Итак, «Нильс Люне» — жизнеописание, или, вернее, нежизнеописание человека редких дарований, которому недостает одного, чтобы сделаться настоящим мужчиной, — жестокости. Он грезит о битвах и попусту расточает в этих грезах свою силу, он живет, обратившись к своему внутреннему миру, вместо того чтобы обратиться к действительности. И эта вечная неискушенность при высочайшем знании о себе самом и о тайная тайных своей души делает его образ столь дорогим, столь неповторимым для мальчиков и женщин, словом, для тех, кто стоит в преддверии жизни или вне ее, для тех, кто на крыльях мечты уносится за пределы жизни. Ибо для нерасцветших и отцветших это изощренное знание пытливого ума таит в себе и великое утешение, и волшебство предчувствий, и высокое искусство самоотречения. Нежная лирическая дымка, витающая над страницами книги, придает жизни, там изображенной, очарование сказки, никогда не низводя ее до лжи, ибо Якобсен не создает романтических (то есть нереальных) фигур и положений, он лишь наделяет их высочайшей одухотворенностью и высочайшей бесплотностью и тем самым приобщает к миру Китса, Новалиса и Гёльдерлина — других рано умолкнувших, других преображавших жизнь и действительность в музыку. Тот, кто предается грезам наяву (а чему еще предаются в глубине души мальчики или люди уже отцветшие?), признает в нем величайшего мастера мечты, который достиг неслыханной ясности в познании, невиданного искусства в изображении и, однако же, умел сберечь каждое чувство и каждое событие в божественной чистоте сновидений.
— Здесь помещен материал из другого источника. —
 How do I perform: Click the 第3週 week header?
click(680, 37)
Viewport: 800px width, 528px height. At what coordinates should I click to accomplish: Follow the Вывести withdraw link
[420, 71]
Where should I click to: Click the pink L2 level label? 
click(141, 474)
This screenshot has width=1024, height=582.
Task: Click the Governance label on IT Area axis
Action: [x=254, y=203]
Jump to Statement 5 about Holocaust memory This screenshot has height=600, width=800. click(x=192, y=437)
Грезы не старятся вместе со временем и с человеком, вот почему волшебный мир предчувствий и отречения пребывает неизменно прекрасным во все времена. Но не этого, в сущности, хотел Йенс Петер Якобсен, когда бросил людям, как клич, своего «Нильса Люне»; он не просто хотел расточать себя в оттенках настроений и строчках стихов, он стремился к большему, нежели подарить миру слабого «Вертера» своего времени, который задыхается от сплетения грез, как от запаха цветов. Его Нильс Люне, этот тщедушный полупоэт, был, по сути дела, задуман как борец, как трагический герой, вступивший в самую грозную борьбу духа — в богоборчество. Он был призван стать жертвой и мучеником богоборчества, богоотступничества, того героического атеизма, который возвестил новому миру новое откровение: «Нет бога, и человек — пророк его». Отнюдь не то, что больше всего пленяет нас в этой книге, отнюдь не душевные тревоги личности, пасующей перед действительностью, а богоборчество мысли было всего важней для Якобсена; но нашему поколению непонятна эта сторона книги, ибо тогдашние бои не представляются нам более существенными. Ныне мы не способны постичь сердцем литературу богоборчества — поиски утраченного христианства, исход которых был тогда самым жгучим вопросом для нордической молодежи и последние отголоски которых еще звучат в «Одиноких» Герхарта Гауптмана. Две книги расшатали в то время устои христианского мира: «Происхождение видов» Дарвина и «Жизнь Иисуса» Ренана. Книги эти поколебали веру, дав трезвое толкование божественных откровений. Равным образом и сам Якобсен, как переводчик книги Дарвина, через естественные науки неожиданно пришел к воинствующему атеизму и пожелал сделать из этого обращения выводы в своем творчестве — правда, не с такой великолепной решимостью, как сделал это Ницше своим «Антихристом», но и не с такой примитивной

высокомерностью, как Геккель и его немецкие последователи — монисты. Якобсен стремился выразить мысль языком поэзии, показать атеизм как силу души, как внутреннее освобождение. Но атеизм, как и все у него, принимает эфемерно-мечтательные формы. «Их свободомыслие было несколько туманным и расплывчатым и носило национально-романтический характер, — так отзывается он в одном письме о поколении, которое хочет изобразить, и признает далее: — В моем повествовании это выглядит пока весьма туманно». Даже для духовной борьбы Якобсену недоставало той ярости, той силы, которая была присуща Ницше, бросавшемуся с кулаками на бога и христианство; даже в борьбе идей Якобсен не мог быть достаточно суровым. И его Нильс Люне сдается до срока: мальчиком он дерзко поднимает руку на бога, когда бог отнимает у него Эдель, а видя своего сына на смертном одре, смиренно преклоняет колена перед тем, кого некогда отверг. Тот, кто побежден жизнью, способен лишь рисовать побежденных, сила страждущего в преображении своих страданий, и в сублимации, в бегстве от мира — высочайшее обаяние слабого. Даже духовное у Йенса Петера Якобсена никогда не становится конкретным понятием, отточенным средством защиты, напротив, оно растворяется в музыке, в стихах; все его победы — в приглушенной тональности, и победные клики замирают в возвышенном самоотречении.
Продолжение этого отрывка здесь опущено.